*** Opening Material for the task ***

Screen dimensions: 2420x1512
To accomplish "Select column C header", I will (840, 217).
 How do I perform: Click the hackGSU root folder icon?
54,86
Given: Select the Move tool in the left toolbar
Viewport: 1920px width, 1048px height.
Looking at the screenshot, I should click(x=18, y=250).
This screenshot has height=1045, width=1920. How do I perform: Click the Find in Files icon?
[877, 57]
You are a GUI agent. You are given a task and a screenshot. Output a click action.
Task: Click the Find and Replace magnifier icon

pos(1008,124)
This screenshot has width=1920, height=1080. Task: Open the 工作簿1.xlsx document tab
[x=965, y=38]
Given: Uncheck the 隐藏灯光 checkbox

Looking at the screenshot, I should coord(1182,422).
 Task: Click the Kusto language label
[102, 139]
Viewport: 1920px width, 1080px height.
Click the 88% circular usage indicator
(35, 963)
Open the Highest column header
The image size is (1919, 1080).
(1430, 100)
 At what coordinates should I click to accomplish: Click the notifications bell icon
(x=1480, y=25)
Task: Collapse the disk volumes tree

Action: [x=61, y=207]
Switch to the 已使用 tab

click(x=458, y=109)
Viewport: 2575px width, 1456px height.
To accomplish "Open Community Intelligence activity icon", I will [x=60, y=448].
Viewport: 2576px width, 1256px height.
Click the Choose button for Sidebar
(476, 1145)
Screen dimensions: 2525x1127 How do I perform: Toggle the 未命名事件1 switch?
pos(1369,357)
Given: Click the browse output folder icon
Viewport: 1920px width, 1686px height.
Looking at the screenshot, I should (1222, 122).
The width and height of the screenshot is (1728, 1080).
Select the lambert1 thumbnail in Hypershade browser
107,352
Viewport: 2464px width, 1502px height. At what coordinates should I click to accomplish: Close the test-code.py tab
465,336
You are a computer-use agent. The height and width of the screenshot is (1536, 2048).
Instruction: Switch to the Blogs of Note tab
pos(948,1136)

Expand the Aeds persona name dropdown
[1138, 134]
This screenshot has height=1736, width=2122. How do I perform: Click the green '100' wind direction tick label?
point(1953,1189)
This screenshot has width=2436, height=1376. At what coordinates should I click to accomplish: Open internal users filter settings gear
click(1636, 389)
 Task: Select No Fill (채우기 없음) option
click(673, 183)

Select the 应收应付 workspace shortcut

*** Closing Material for the task ***

Required work:
Pull out all lines of the data with the string "will".

Answer box:
To accomplish "Select column C header", I will (840, 217).
To accomplish "Open Community Intelligence activity icon", I will [x=60, y=448].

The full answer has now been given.